Pietro Marcellino Corradini, come sacerdote e, ancor più, come vescovo, fu pastore autentico: del pastore ebbe la intrinseca configurazione con il Divino Pastore. Ebbe quella carità che fa del capo del gregge diocesano, il diaconus omnium. Non godeva del suo potere né si adagiava sugli onori. Il governo era per lui un servizio e un esercizio d’amore al gregge. La carità non era da lui intesa come contorno o sovrapposizione che sollecita misericordia e benignità di sguardi verso i poveri e i sofferenti, bensì quale virtù teologale che anima intrinsecamente la stessa potestas, che pertanto diventa sacra e induce il capo a sorvegliare il gregge volentieri, secondo i precetti di Dio, non per vile interesse ma di buon animo, non spadroneggiando sulle persone ma facendosi modello del gregge (cfr. 1 Pt 5, 2-9). Di questo divino insegnamento, il Corradini fu interprete e sollecito maestro nel farlo applicare dai vescovi e dai parroci, quando fu prefetto della Sacra Congregazione del Concilio, che aveva il compito di far eseguire i decreti del Tridentino. Questo Concilio pose alla base della riforma disciplinare un monitum fortemente pastorale, frutto dell’insegnamento di Cristo, pastore eterno delle anime. Corradini si regolò secondo quel monito (Conc. Trid. sess. XIV, de ref. can. 1) rivolto ai vescovi perché non siano percussores, ma pastores; perché presiedano ai sudditi non per dominarli, ma con amore, trattandoli come filios e fratres; perché li esortino con ogni bontà e pazienza, poiché giova più la benevolenza che l’austerità, più l’esortazione che la minaccia, più la carità che il potere. Corradini da buon canonista sapeva che la normativa canonica ha la sua base nel Vangelo, al quale necessariamente deve ispirarsi come di fatto in passato si era generalmente ispirata (cfr. C. 4,6,9,14, D. XLV; c. 2, D. LXXXVI; c. I, 3, C. XXIII, q. 5), ma non sempre fedelmente seguita, tanto che fu necessario a Trento stabilire il dovere della residenza dei vescovi e dei parroci nelle loro rispettive sedi, e della visita pastorale dei vescovi alla loro diocesi.
Canonista secondo la migliore formazione, arricchita dalle funzioni svolte nella Curia romana a sostegno dell’azione pastorale di tutti i vescovi, il Corradini fu pastore attento e sollecito, che esercitava il suo ministero con la carità, intesa come fonte soprannaturale e di vita in Cristo, come stimolo per il ministero episcopale, come esercizio delle opere di giustizia, di condivisione e di misericordia.

Consegne esercizio:
a - Trascrivi alla lettera il passo del brano su Corradini compreso tra "Canonista secondo la" e "e di misericordia.", estremi inclusi.
b - Riprendi il brano su Corradini e prosegui la stesura dopo la sua ultima frase.

Voci sulle coordinate di destinazione:
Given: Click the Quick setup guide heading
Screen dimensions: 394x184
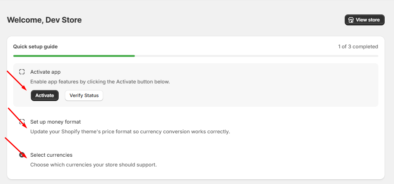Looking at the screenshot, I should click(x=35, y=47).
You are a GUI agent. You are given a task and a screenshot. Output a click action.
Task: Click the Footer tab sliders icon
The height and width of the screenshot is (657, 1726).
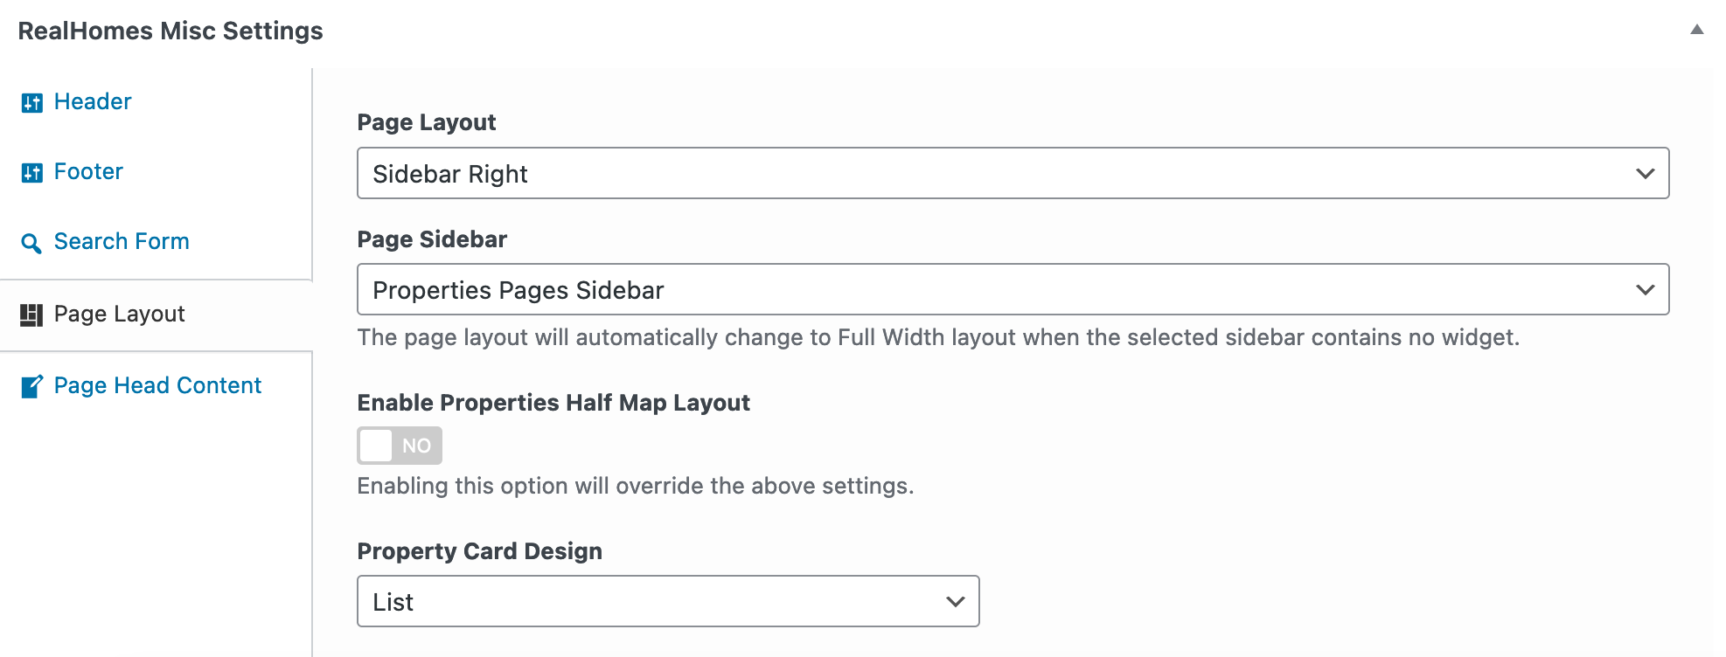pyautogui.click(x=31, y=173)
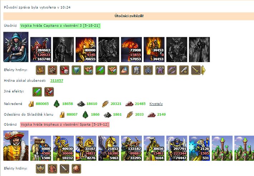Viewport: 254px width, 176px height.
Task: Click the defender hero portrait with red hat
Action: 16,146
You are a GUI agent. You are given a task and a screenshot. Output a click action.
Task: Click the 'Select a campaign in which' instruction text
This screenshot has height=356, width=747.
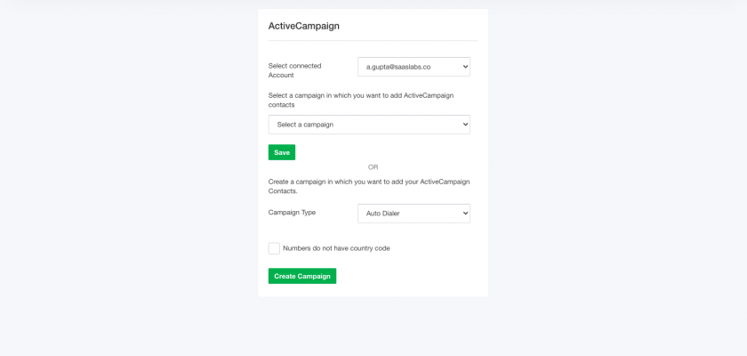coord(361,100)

==

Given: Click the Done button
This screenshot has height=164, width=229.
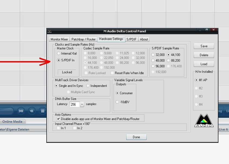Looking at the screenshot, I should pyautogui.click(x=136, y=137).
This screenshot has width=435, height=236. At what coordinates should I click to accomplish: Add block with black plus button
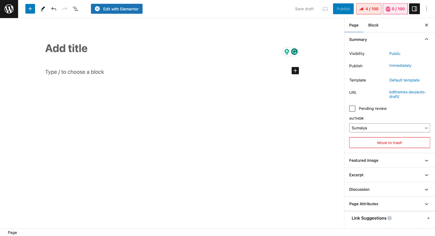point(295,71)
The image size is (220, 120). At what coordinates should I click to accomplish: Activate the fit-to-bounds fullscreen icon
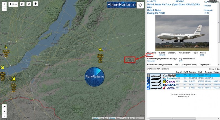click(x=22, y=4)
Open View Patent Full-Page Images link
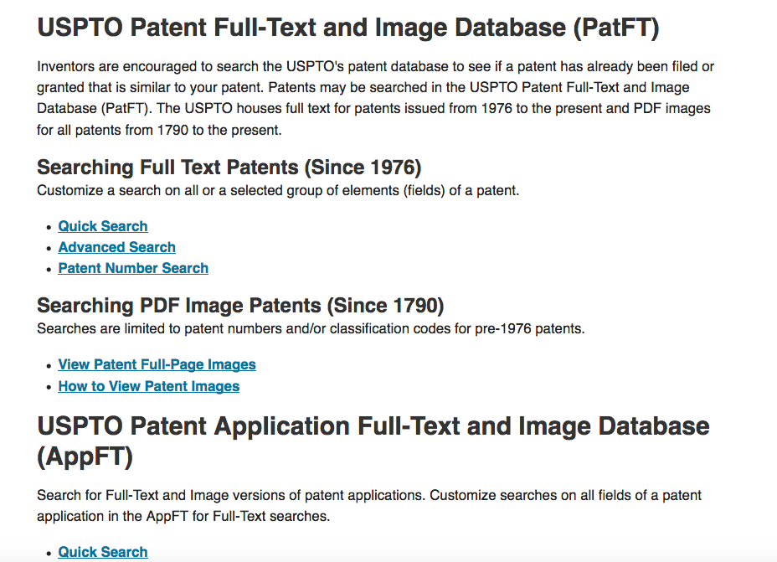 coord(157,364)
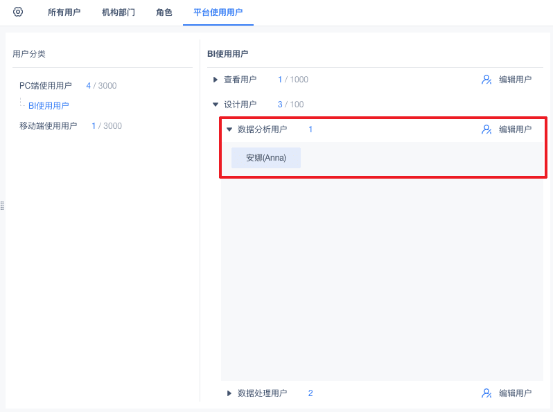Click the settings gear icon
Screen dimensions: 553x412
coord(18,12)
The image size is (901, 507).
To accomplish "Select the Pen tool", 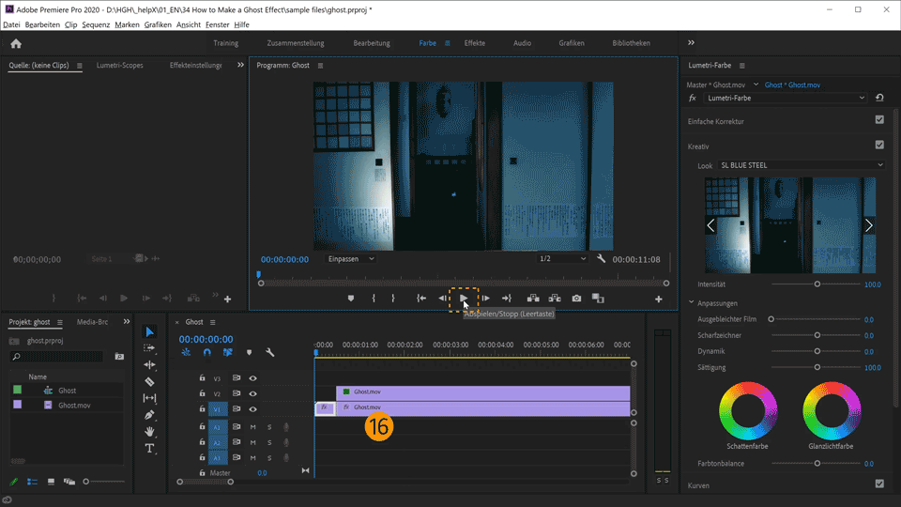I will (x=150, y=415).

Risultati finali:
a -
Canonista secondo la migliore formazione, arricchita dalle funzioni svolte nella Curia romana a sostegno dell’azione pastorale di tutti i vescovi, il Corradini fu pastore attento e sollecito, che esercitava il suo ministero con la carità, intesa come fonte soprannaturale e di vita in Cristo, come stimolo per il ministero episcopale, come esercizio delle opere di giustizia, di condivisione e di misericordia.

b -
Non poche sono state le esperienze pastorali e le iniziative prese dal Corradini nell’esercizio del suo ministero sacerdotale ed episcopale. Il suo apostolato non ebbe un campo limitato e circoscritto a sporadici episodi o a un solo settore. Dal suo impegno per l’educazione della gioventù all’intensa attività di pastore della diocesi suburbicaria di Frascati, egli profuse le sue migliori energie di mente e di cuore per quella salus animarum che è il fine specifico della vita e della missione della Chiesa.
Nel Settecento, anime particolarmente sensibili ai problemi educativi e alla formazione culturale e religiosa della gioventù diedero vita a nuove forme di aggregazione ecclesiale. Lo stesso Corradini, che in un primo tempo sembrò soggiacere al desiderio di quanti, come ad esempio padre Pietro Francesco Valle, suor Angela Rossi e Bartolomeo Rota, proponevano di fondare un monastero a Sezze, volle tentare una nuova forma di vita comunitaria, un luogo pio diverso dal monastero, con finalità corrispondenti alle necessità, in linea con quanto avevano o stavano per realizzare singolari figure femminili, quali Caterina Savelli, Lucia Filippini (a Montefiascone), Claudia de Angelis (ad Anagni), le sorelle Teresa, Cecilia e Antonia Faioli ad Anticoli (Fiuggi). Istituzioni – sfociate poi in congregazioni religiose – volute allo scopo specifico di affrontare il problema della gioventù femminile, abbandonata, senza alcuna istruzione e priva di ogni aiuto e assistenza morale e religiosa. Il Corradini fondò quindi in Sezze il Conservatorio della Sacra Famiglia, dotandolo di un palazzo con case attigue, di migliaia di scudi e, soprattutto, arricchendolo di validi strumenti e norme di vita, frutto delle sue capacità pastorali e della sua formazione giuridica. L’istituto fu approvato da Clemente XI (1717) e cominciò a operare in Sezze con 13 aspiranti e con «scuole delle fanciulle di ogni età e condizione». Divenuto una congregazione religiosa fiorente e tuttora molto attiva in Sicilia (155 case), a Roma, in Gran Bretagna, Polonia, Tanzania e Messico, conserva lo spirito del fondatore e ne persegue i fini istituzionali, dei quali, recentemente, il benemerito Conservatorio Corradini ci ha fatto conoscere la portata e il valore con la pubblicazione del volume Piissime migravit, che raccoglie l’esperienza carismatica e le disposizioni testamentarie di Pietro Marcellino Corradini.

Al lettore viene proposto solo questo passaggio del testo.